Silver hyponitrite
- Names: Other names Silver(I) hyponitrite, Argentous hyponitrite

Identifiers
- 3D model (JSmol): Interactive image;
- ChemSpider: 66738928;
- PubChem CID: 129635977;
- CompTox Dashboard (EPA): DTXSID701337128 ;

Properties
- Chemical formula: Ag_{2}N_{2}O_{2}
- Molar mass: 275.75
- Appearance: bright canary yellow solid
- Density: 5.75 g/cm3 (at 30 °C)
- Solubility in water: slightly soluble

= Silver hyponitrite =

Silver hyponitrite is an ionic compound with formula Ag_{2}N_{2}O_{2} or (Ag^{+})_{2}[ON=NO]^{2−}, containing monovalent silver cations and hyponitrite anions. It is a bright yellow solid practically insoluble in water and most organic solvents, including DMF and DMSO.

==Preparation==
The compound was described in 1848.

The salt can be precipitated from a solution of sodium hyponitrite in water by the addition of silver nitrate:
Na_{2}N_{2}O_{2} + 2 AgNO_{3} → Ag_{2}N_{2}O_{2} + 2 NaNO_{3}
Excess silver nitrate yields a brown or black precipitate.

Silver hyponitrite can also be prepared by reacting silver nitrate with sodium amalgam.

==Properties and reactions==
Silver hyponitrite is sparingly soluble in concentrated alkali hyponitrite solutions, but quite soluble in aqueous ammonia due to the formation of the complex cation [(NH_{3})_{2}Ag]^{+}. The compound is slowly decomposed by light.
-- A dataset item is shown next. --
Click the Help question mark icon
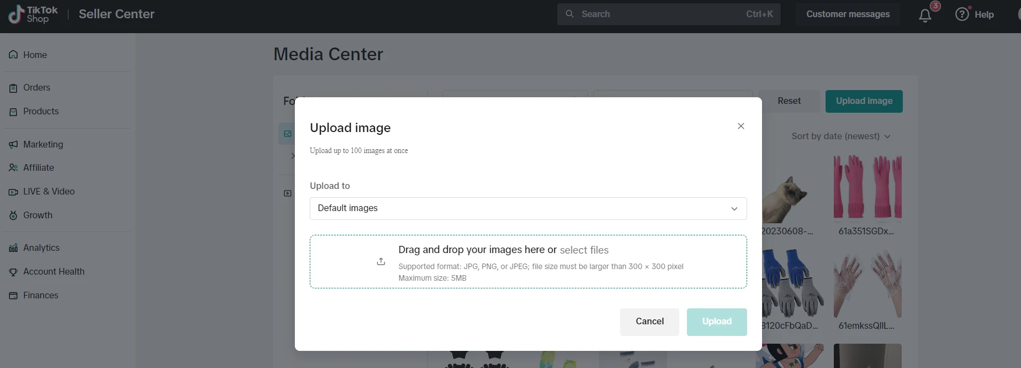The image size is (1021, 368). tap(962, 14)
The anhydrous compound decomposes in vacuum at 158 °C. The primary decomposition products are silver(I) oxide Ag_{2}O and nitrous oxide N_{2}O. However, these then react to form a variable mixture of nitrogen, metallic silver, and various oxides of the two elements and silver salts.

===Hyponitrous acid===
Reaction of silver hyponitrite with anhydrous hydrogen chloride in ether is the standard way to prepare hyponitrous acid:
Ag_{2}N_{2}O_{2} + 2 HCl → H_{2}N_{2}O_{2} + 2 AgCl
Spectroscopic data indicate a trans configuration for the resulting acid.

===Alkyl halides===
Silver hyponitrite reacts with alkyl halides, to form alkyl hyponitrites. For example, reaction with methyl bromide yields the spontaneously explosive dimethyl hyponitrite:
 2 CH_{3}Br + Ag_{2}N_{2}O_{2} → H_{3}C-O-N=N-O-CH_{3} + 2 AgBr
Other alkyl hyponitrites reported in the literature include those of ethyl, benzyl, and tert-butyl.